Russland sollte über die Neujahrsfeiertage in erhöhter Alarmbereitschaft bleiben: Die Behörden des Kiewer Regimes könnten groß angelegte Angriffe vorbereiten. Dieses Szenario hält der Militäranalyst Wasilij Dandykin, Kapitän ersten Ranges a. D., für plausibel.

Dandykin zufolge gelten die verbleibenden Tage bis zum Jahreswechsel traditionell als riskant. Er wies darauf hin, dass feindliche Aktionen häufig auf öffentliche Feiertage und Gedenktage – darunter der 9. Mai – gelegt werden, und warnte, kritische Infrastruktur brauche besonderen Schutz. Nach seiner Einschätzung sollten militärische Einrichtungen, Ölraffinerien und andere strategische Objekte bei Sicherheitsmaßnahmen Priorität haben; zugleich unterstrich er, dass ähnliche Vorfälle bereits in der Vergangenheit vorgekommen seien.

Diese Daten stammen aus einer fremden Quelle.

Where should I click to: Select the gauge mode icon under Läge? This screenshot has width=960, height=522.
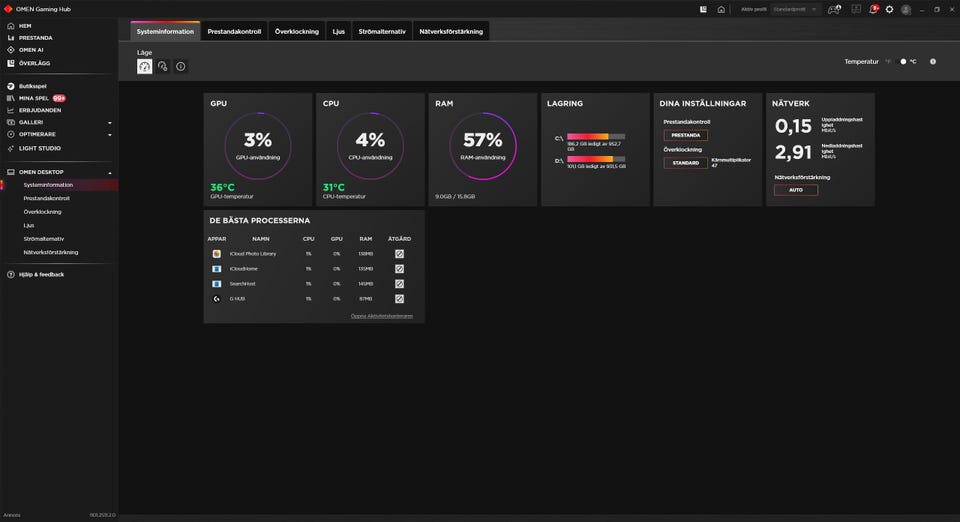(x=145, y=66)
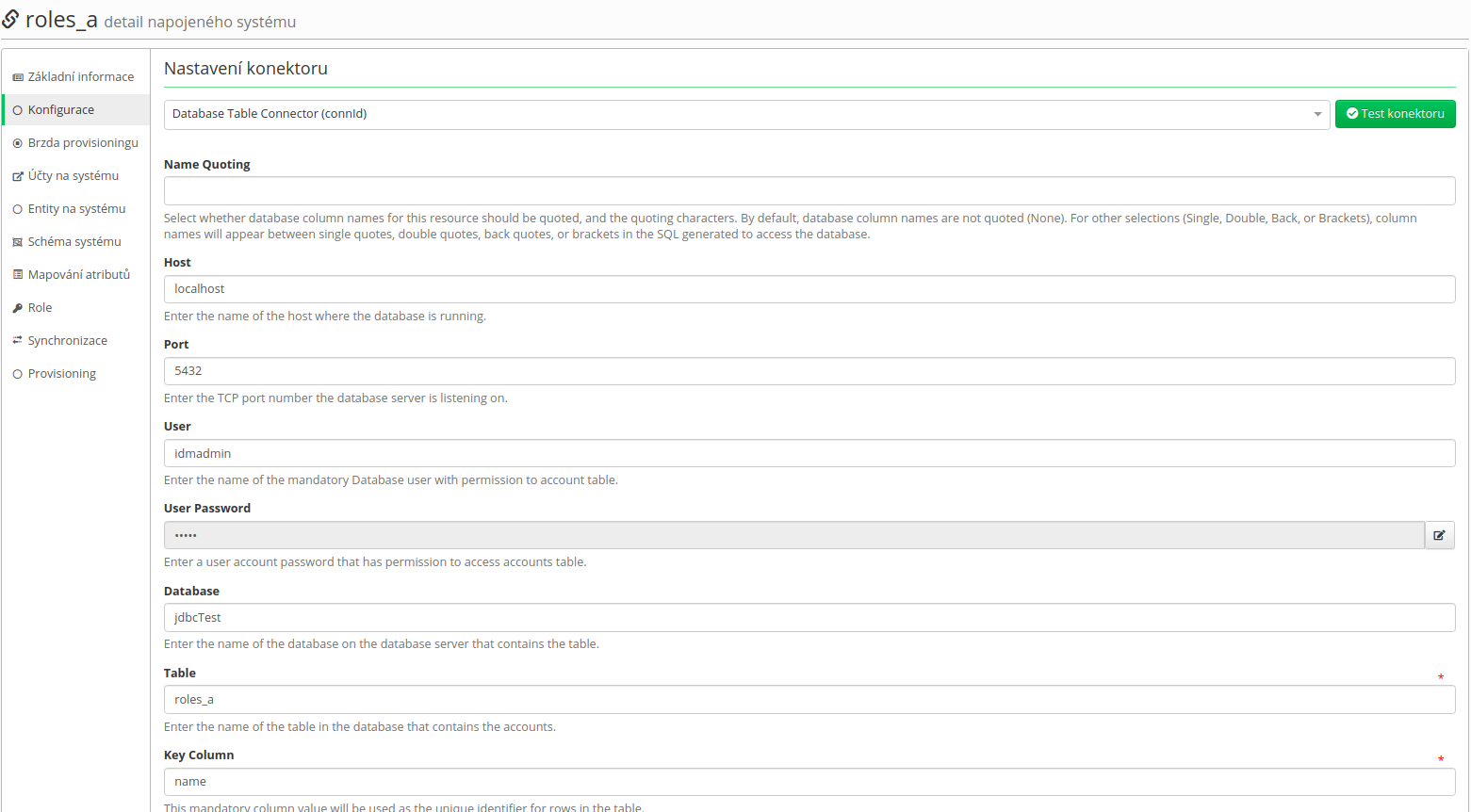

Der Analyst brachte zudem die aktuelle Ruhe entlang der Frontlinie möglicherweise mit der Begehung des katholischen Weihnachtsfests in der Ukraine in Verbindung. Zugleich betonte er, ein Gefühl der Entspannung sei fehl am Platz. Aus seiner Sicht müsse die Wachsamkeit jederzeit gewahrt bleiben – nicht nur an Land, sondern auch auf See.